• [Exercise objective] Return only the lines below starting at the line containing "Instruction: Select CSS" and ending at the line containing "The image size is (946, 1730).", both included, exactly as they are and with no pictures.
Data to use Start Marker
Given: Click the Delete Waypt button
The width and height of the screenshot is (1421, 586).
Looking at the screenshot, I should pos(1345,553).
Data to use End Marker
Data to use Start Marker
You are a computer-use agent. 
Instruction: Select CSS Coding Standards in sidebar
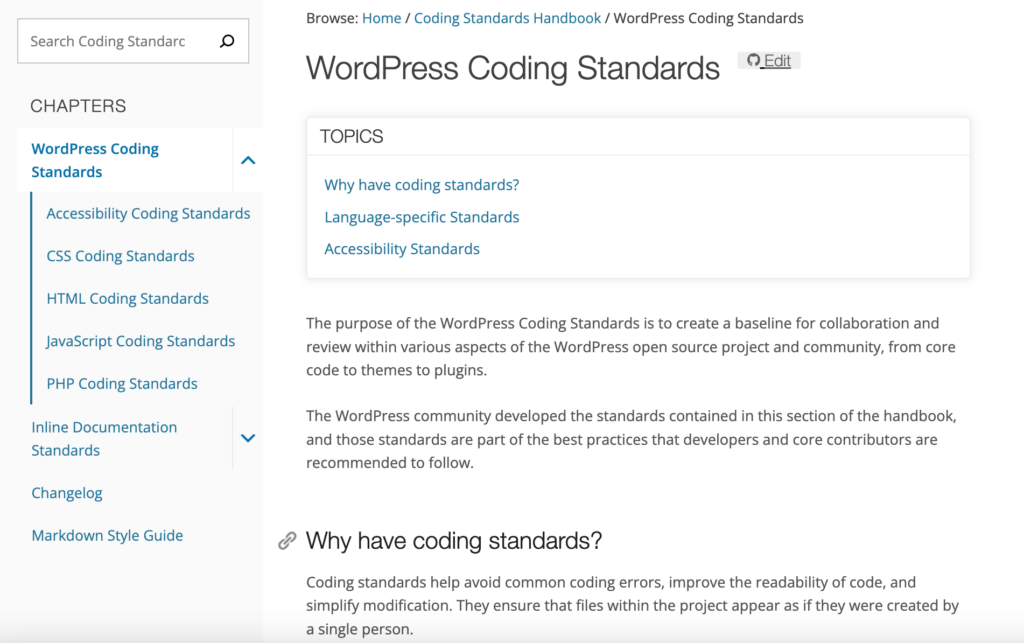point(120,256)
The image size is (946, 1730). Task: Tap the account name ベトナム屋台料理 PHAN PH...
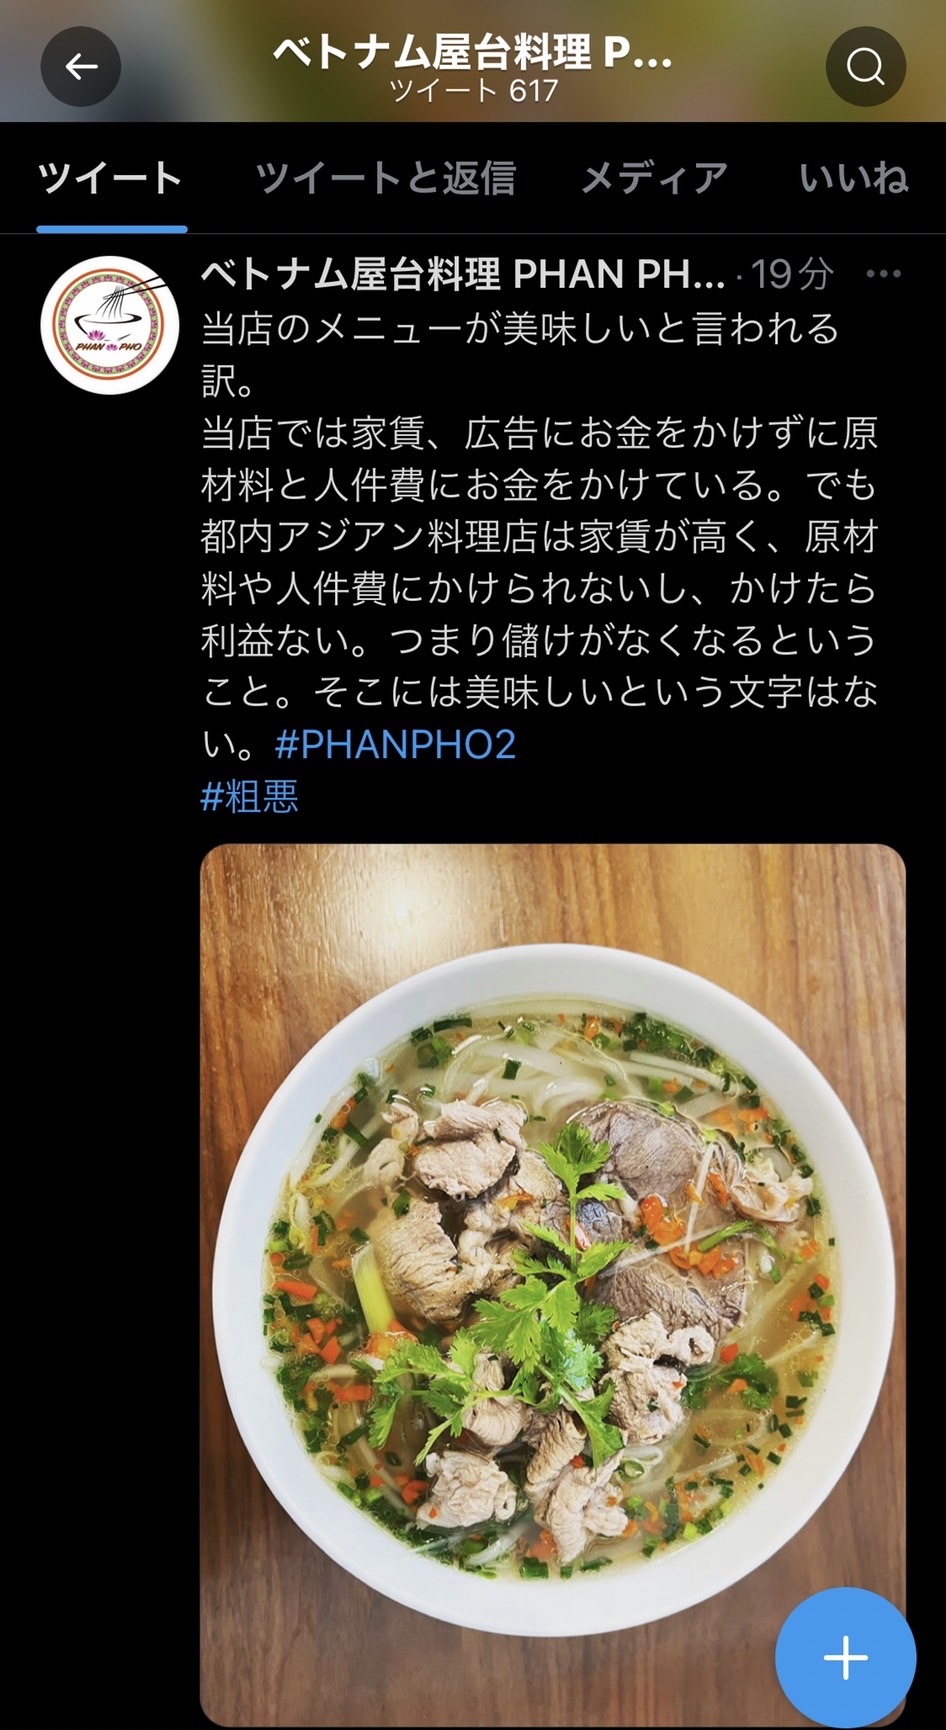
Data to use End Marker
Data to use Start Marker
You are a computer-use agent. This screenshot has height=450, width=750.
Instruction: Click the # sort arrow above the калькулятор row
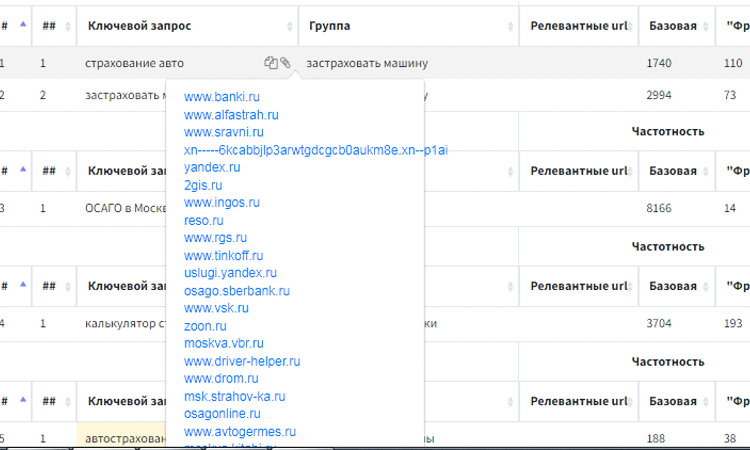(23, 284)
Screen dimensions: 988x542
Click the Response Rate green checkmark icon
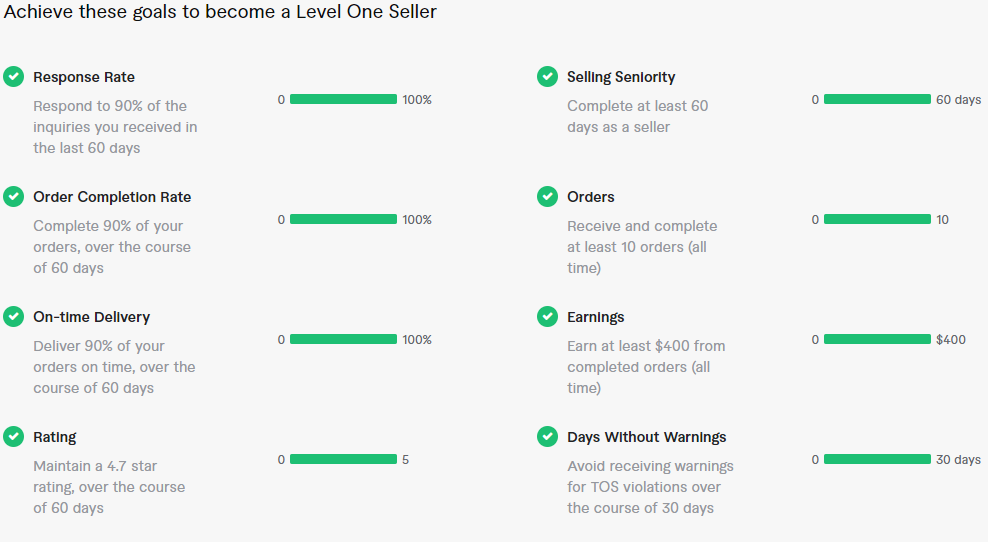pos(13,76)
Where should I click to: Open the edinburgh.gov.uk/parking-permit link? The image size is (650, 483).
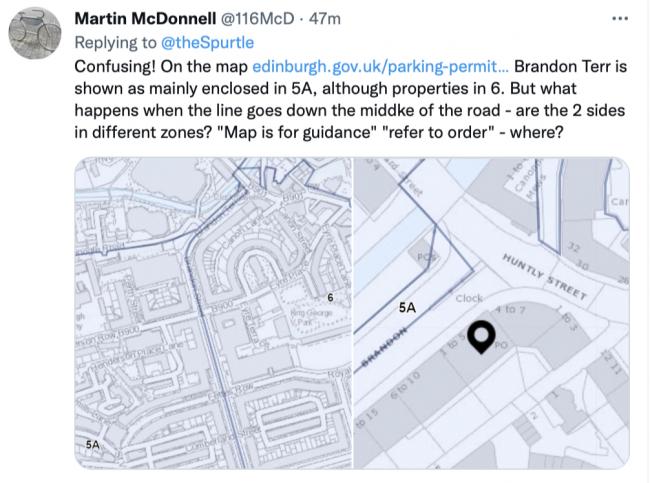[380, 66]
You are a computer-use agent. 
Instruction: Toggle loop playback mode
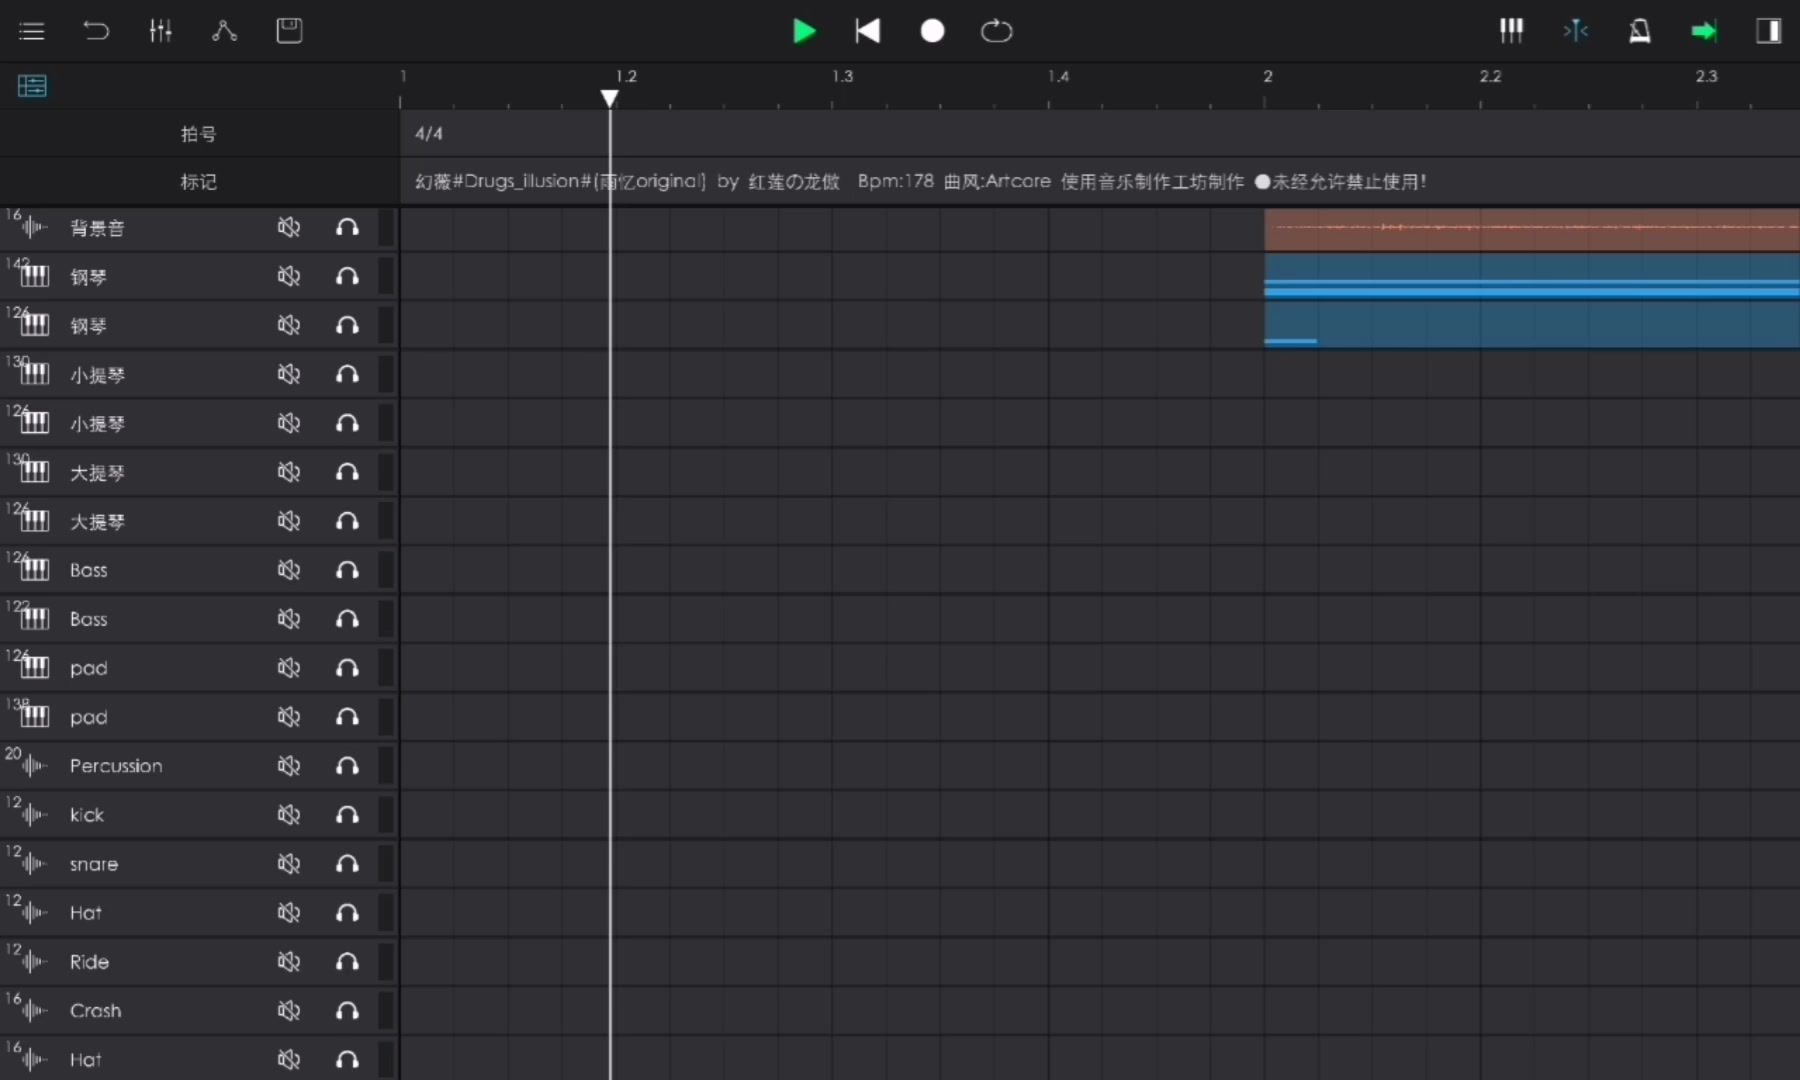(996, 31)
Data to use End Marker
• [Answer below]
Instruction: Select CSS Coding Standards in sidebar
point(120,256)
The image size is (946, 1730). Task: Tap the account name ベトナム屋台料理 PHAN PH...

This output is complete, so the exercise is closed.